Under the "global justice" initiative, FBI agents will have a central role in overseas counterterrorism cases. They will expand questioning of suspects and evidence-gathering to try to ensure that criminal prosecutions are an option, officials familiar with the effort said.

Although the initiative is a work in progress, some senior counterterrorism officials and administration policy-makers envision it as key to the national security strategy President Obama laid out last week, one that presumes most terror suspects have the right to contest the charges against them in a "legitimate" setting.

The approach reverses a mainstay of the Bush administration's war on terrorism, in which global counterterrorism was treated primarily as an intelligence and military problem, not a law-enforcement one. That policy led to the establishment of the prison at Guantanamo Bay, Cuba; harsh interrogations; and detentions without trials.

The "global justice" initiative starts out with the premise that virtually all suspects will end up in a U.S. or foreign court of law.

"Regardless of where any bad guy is caught, we want the bureau to be in a position to put charges on them," said one senior U.S. counterterrorism official, adding that the Bush administration's emphasis on CIA and military operations often marginalized the FBI.

Like others interviewed, the official spoke on the condition of anonymity because no one has been authorized to discuss the initiative publicly.

Upon taking office, Obama shut down the CIA's secret "black site" prisons and forbade coercive interrogation techniques. That opened the door for an increased role for the FBI, which for the last year has deployed more agents and analysts overseas to work with the CIA, U.S. military, and foreign governments.

The initiative would mean even broader incorporation of the FBI and Justice Department into global counterterrorism operations. Many national security officials said it was a vindication of the FBI, which before Sept. 11 had played a leading role in international terrorism investigations.

FBI agents for years used noncoercive interrogations to thwart attacks, win convictions of al-Qaeda operatives, and gain an encyclopedic knowledge of how the terrorist network operates. But they withdrew from questioning key suspects because they opposed CIA and military tactics, often used by inexperienced contractors.

The harsh interrogations provided such bad information that U.S. agents spent years chasing false leads around the world, former FBI agent Ali Soufan told Congress two weeks ago. "It was one of the worst and most harmful decisions made in our efforts against al-Qaeda," he said.

Bush administration officials defended their tactics. "With many thousands of lives potentially in the balance, we did not think it made good sense to let the terrorists answer questions in their own good time," former Vice President Dick Cheney said in a speech this month.

Before Sept. 11, the FBI model of "informed" interrogation - knowing everything about a suspect to get them talking - was the preferred method of intelligence and military interrogators.

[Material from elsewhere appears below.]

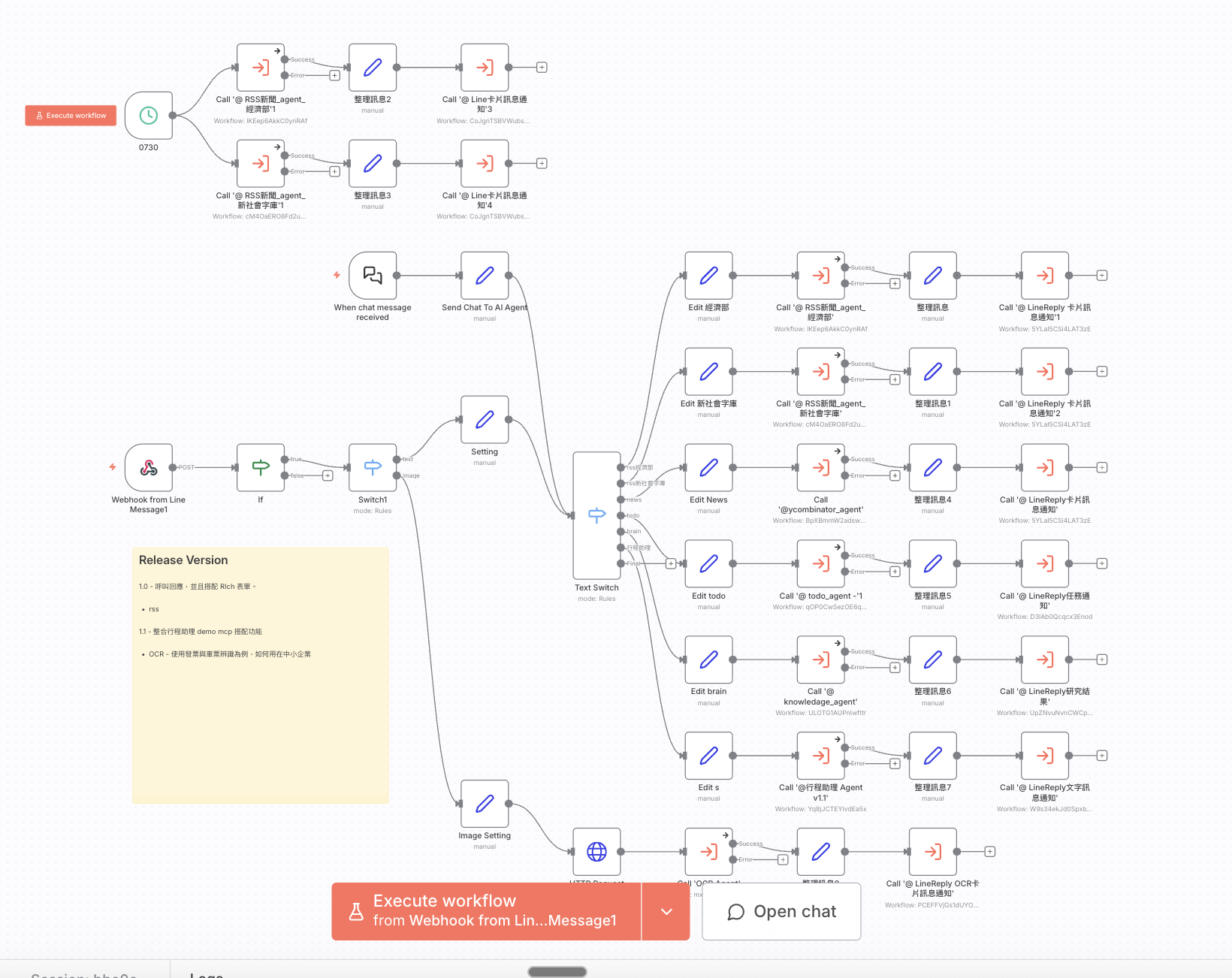Open the If condition node
Viewport: 1232px width, 978px height.
click(x=261, y=468)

Even veteran CIA agents said that abandoning that approach after Sept. 11 was counterproductive.

Richard Clarke, a senior counterterrorism official in the Clinton and George W. Bush administrations, said the Obama program was long overdue. "We have to return to the practice that we had before of arresting terrorists and putting them on trial," said Clarke, who added that the country's ability to do that "has atrophied."